First intercalibration of column-averaged methane from the Total Carbon Column Observing Network and the Network for the Detection of Atmospheric Composition Change
- 1Karlsruhe Institute of Technology, IMK-IFU, Garmisch-Partenkirchen, Germany
- 2School of Chemistry, University of Wollongong, Wollongong, New South Wales, Australia
- 3Institute of Environmental Physics, University of Bremen, Bremen, Germany
- 4Atmospheric Chemistry Division, National Center for Atmospheric Research, Boulder, Colorado, USA
- 5Research Institute for Global Change, JAMSTEC, Yokohama, 236-0001, Japan
Abstract. We present the first intercalibration of dry-air column-averaged mole fractions of methane (XCH4) retrieved from solar Fourier transform infrared (FTIR) measurements of the Network for the Detection of Atmospheric Composition Change (NDACC) in the mid-infrared (MIR) versus near-infrared (NIR) soundings from the Total Carbon Column Observing Network (TCCON). The study uses multi-annual quasi-coincident MIR and NIR measurements from the stations Garmisch, Germany (47.48° N, 11.06° E, 743 m a.s.l.), and Wollongong, Australia (34.41° S, 150.88° E, 30 m a.s.l.).
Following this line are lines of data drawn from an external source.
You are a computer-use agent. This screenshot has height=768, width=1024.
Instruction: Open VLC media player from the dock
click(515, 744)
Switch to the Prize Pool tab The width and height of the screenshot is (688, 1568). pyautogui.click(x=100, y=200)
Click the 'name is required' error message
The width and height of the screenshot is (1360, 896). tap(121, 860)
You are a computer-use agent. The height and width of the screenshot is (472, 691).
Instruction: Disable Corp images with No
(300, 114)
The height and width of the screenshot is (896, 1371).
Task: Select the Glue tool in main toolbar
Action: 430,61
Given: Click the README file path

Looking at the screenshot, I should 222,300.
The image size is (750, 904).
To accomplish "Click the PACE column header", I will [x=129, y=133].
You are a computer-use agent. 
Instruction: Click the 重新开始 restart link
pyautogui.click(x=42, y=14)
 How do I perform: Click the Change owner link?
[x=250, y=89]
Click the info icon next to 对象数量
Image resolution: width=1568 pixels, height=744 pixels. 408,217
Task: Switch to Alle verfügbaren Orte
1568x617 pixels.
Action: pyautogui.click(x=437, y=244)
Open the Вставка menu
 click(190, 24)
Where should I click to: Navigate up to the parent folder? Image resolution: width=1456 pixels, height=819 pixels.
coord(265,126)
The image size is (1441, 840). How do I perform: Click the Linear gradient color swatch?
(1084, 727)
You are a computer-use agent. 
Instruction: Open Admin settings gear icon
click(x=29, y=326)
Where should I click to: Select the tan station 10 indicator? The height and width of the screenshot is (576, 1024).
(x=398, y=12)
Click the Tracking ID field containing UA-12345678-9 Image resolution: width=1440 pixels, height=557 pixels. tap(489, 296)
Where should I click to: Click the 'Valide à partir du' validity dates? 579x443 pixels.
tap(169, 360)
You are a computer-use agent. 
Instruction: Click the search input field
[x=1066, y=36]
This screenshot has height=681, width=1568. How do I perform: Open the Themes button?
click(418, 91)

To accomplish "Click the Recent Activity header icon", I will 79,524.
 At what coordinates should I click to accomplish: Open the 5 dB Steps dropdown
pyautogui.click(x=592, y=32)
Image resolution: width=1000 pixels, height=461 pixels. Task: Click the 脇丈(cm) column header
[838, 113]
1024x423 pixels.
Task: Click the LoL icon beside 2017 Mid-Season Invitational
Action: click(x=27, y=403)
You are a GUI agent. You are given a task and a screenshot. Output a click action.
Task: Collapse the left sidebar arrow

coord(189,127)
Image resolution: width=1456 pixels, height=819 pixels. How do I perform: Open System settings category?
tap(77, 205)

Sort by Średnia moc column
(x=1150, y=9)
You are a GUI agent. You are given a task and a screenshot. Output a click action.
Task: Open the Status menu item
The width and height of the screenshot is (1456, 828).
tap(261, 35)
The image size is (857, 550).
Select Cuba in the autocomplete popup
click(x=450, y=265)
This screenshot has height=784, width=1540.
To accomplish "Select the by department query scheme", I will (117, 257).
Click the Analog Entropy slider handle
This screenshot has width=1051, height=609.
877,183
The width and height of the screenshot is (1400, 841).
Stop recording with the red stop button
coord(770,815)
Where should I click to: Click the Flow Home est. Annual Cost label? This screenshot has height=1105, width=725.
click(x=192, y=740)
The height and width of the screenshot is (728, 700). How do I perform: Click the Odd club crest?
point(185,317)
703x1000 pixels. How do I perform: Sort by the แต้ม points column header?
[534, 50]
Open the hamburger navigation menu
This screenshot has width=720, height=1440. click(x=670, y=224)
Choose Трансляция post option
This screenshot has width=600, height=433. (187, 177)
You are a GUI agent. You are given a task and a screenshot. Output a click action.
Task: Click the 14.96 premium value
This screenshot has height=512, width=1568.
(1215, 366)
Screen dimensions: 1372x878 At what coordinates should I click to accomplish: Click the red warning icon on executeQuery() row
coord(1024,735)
Direct comparison of the retrieved MIR and NIR XCH4 time series for Garmisch shows a quasi-periodic seasonal bias leading to a standard deviation (stdv) of the difference time series (NIR–MIR) of 7.2 ppb. After reducing time-dependent a priori impact by using realistic site- and time-dependent ACTM-simulated profiles as a common prior, the seasonal bias is reduced (stdv = 5.2 ppb). A linear fit to the MIR/NIR scatter plot of monthly means based on same-day coincidences does not show a y-intercept that is statistically different from zero, and the MIR/NIR intercalibration factor is found to be close to ideal within 2-σ uncertainty, i.e. 0.9996(8). The difference time series (NIR–MIR) do not show a significant trend. The same basic findings hold for Wollongong. In particular an overall MIR/NIR intercalibration factor close to the ideal 1 is found within 2-σ uncertainty. At Wollongong the seasonal cycle of methane is less pronounced and corresponding smoothing errors are not as significant, enabling standard MIR and NIR retrievals to be used directly, without correction to a common a priori.
Our results suggest that it is possible to set up a harmonized NDACC and TCCON XCH4 data set which can be exploited for joint trend studies, satellite validation, or the inverse modeling of sources and sinks.